6. Consider Booking Outside The Park
While it’s hard to argue with the convenience of staying within Yellowstone (to say nothing of how cool it is to experience the historic lodges), accommodations just outside the park might be a better deal. As things book up rapidly for the 150th anniversary, you might not find the availability or prices you were hoping for within Yellowstone’s boundaries. The hotels and inns of the gateway towns usually offer better prices and don’t book up as quickly. The Irma Hotel in nearby Cody is a good choice for anyone who wants something nearly as old as Yellowstone itself (the hotel was established in 1902) and plenty of legends (it was founded by Buffalo Bill himself.)
7. Plan On Pacing Yourself
All parks promote wide open spaces but Yellowstone is a bit more wide open than most. It’s the second-largest park in the lower 48 states. Only Death Valley National Park is bigger. There are approximately 3,500 square miles to cover. There are people who’ve spent their whole lives exploring Yellowstone and haven’t come close to experiencing it all. So plan on pacing yourself. Expect drives to take longer than you expect, thanks to frequent stops to view wildlife and the resulting traffic accumulation.
8. Try To Hang Out During Non-Peak Times
Yellowstone is beautiful any time of day but it’s especially lovely in the early morning and evening. That light is a photographer’s dream! And an extra nice perk is that there will be fewer people around.
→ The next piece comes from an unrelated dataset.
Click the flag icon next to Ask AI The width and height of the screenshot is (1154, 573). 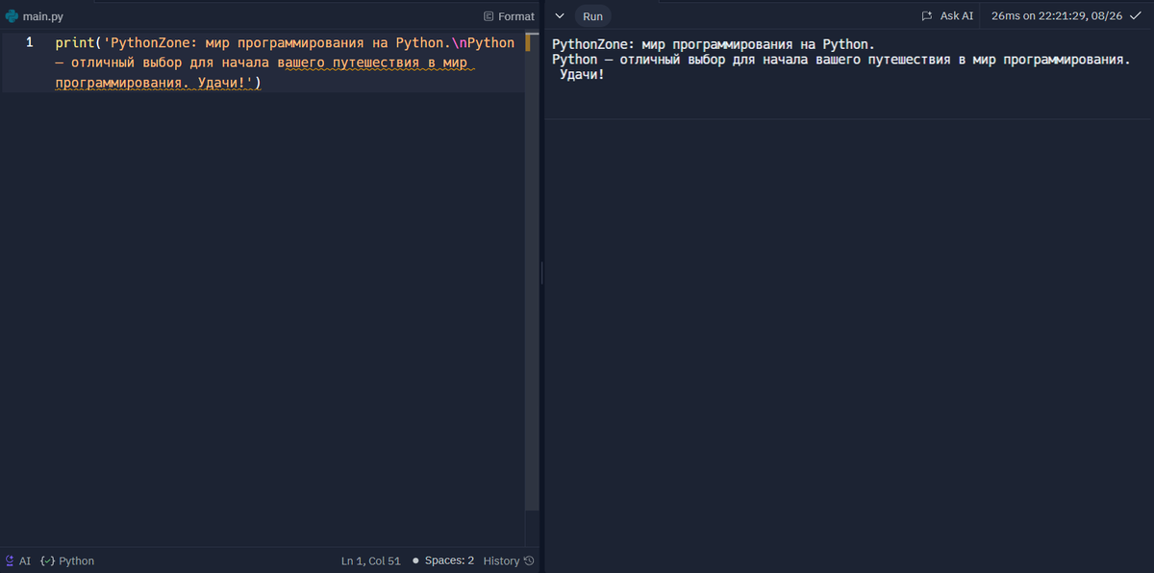[925, 15]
I was once so keen to visit on off-peak hours that I arrived super-early, only to crash mid-day when the combination of jetlag and a pre-dawn wake-up hit me. So I did what any sensible person would do: I took a nap in my car in a parking lot! The only thing I missed was the post-lunch crowds around Old Faithful and I promptly went inside the Old Faithful Inn to visit the tiny coffee kiosk that’s tucked away on the mezzanine level. One latte and a treat later and I was ready to go!
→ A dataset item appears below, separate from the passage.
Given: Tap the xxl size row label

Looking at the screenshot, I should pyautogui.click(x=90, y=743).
9. Don’t Be Finicky About Rental Car Prices
Unless you’re on an epic road trip (lucky you!) and have your own vehicle, you’ll need a rental car to explore Yellowstone National Park. There’s no comprehensive public transit system to rely on. Unfortunately, rental car prices just about everywhere are on the rise. When the COVID-19 pandemic began and travel all but stopped, most car rental companies sold a significant portion of their fleet in order to make up for lost revenue. Now travel is back, but these companies still haven’t regained their old stock levels. My best advice is to book your rental vehicle now and don’t hold off just because the choice of vehicles isn’t what you envisioned. Right now, getting a large sedan instead of an SUV might seem like a letdown but you could be stuck with a tiny compact car — or nothing at all. Take what you can get now but keep looking. Having something set up is better than nothing.
10. Plan Out Some Paths
There are more than 900 miles of trails in Yellowstone National Park, ranging from short, easy, accessible paths to epic multi-day challenges. While you certainly don’t need any special training to tackle the majority of the park’s most popular routes, 2022 is shaping up to be an extremely busy year. If you want a path to yourself, you might have to go, well, not off the beaten path per se, but certainly along the road less traveled. Having a list of hikes that match your interests and abilities means you’ll always have a backup plan should your first choice be crowded.
11. Download All Your Plans
If you’re like me, you might email your travel plans to yourself or bookmark certain web pages and social media posts for easy reference when you travel. Alas, such clever plans don’t exactly work out in Yellowstone because much of the park has no reliable cell signal. That means no quick email checks! As such, download your travel plans before you enter the park and include some maps and driving instructions as well. Happily, Yellowstone National Park has its own app that you can download and use offline.